Hallucination in summarization

I am trying to fine-tune a pre-trained GPT model on summarization. I have manually prepared the training data and ensured that the summary is created entirely from the input text in each and every example. However, after training, during inference the model is hallucinating in the sense that it is presenting ideas that cannot be inferred from input and sometimes even giving entities not even present in the input.

Ques 1: Why could this be happening and how can I correct this?

Ques 2: Is there any way I can automatically evaluate if the generate summary is producing content that cannot be inferred from input?

Hallucinations happen because LLM’s are simply statistical models of the words and sentences they were trained on. They just generate text in what it thinks is a probable sequence. It has no concept of ideas, just sequences of words.

Preventing this behavior is where a lot of current LLM research is working.

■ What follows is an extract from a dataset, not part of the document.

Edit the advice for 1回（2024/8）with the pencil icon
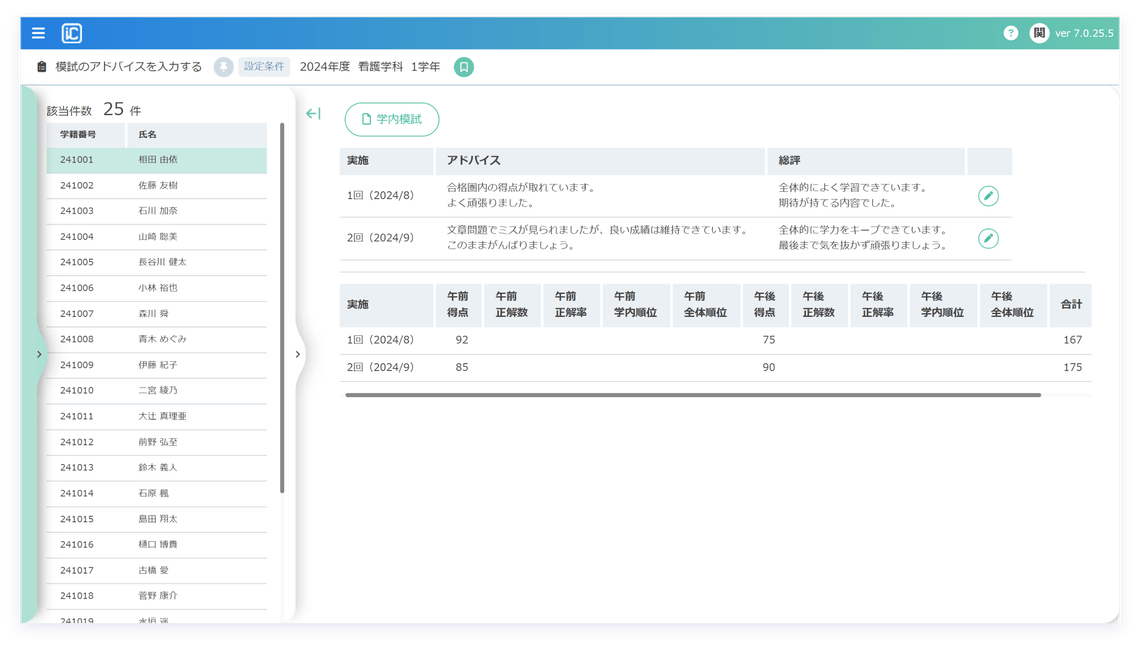 tap(988, 196)
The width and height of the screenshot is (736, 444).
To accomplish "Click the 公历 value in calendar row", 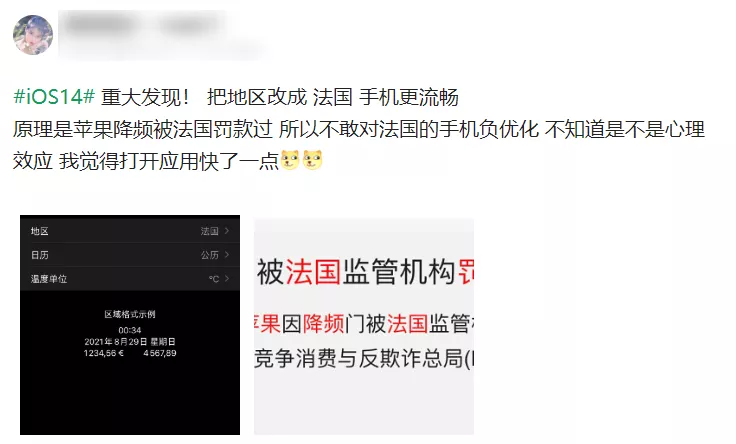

My use-case is quite narrow. All I want is for the output to be restricted to the input text provided. I have worked with out-of-the-box Pegasus models for summary and I didn’t see that many hallucinations there. Then we have ChatGPT - I have not seen it hallucinate even once on my summarization use case.

Is it the dataset size, or is it diversity of examples or something else, I am not sure at this point. But for a narrow use-case like mine, I think there should already be a known solution to significantly minimize (if not eliminate) hallucinations.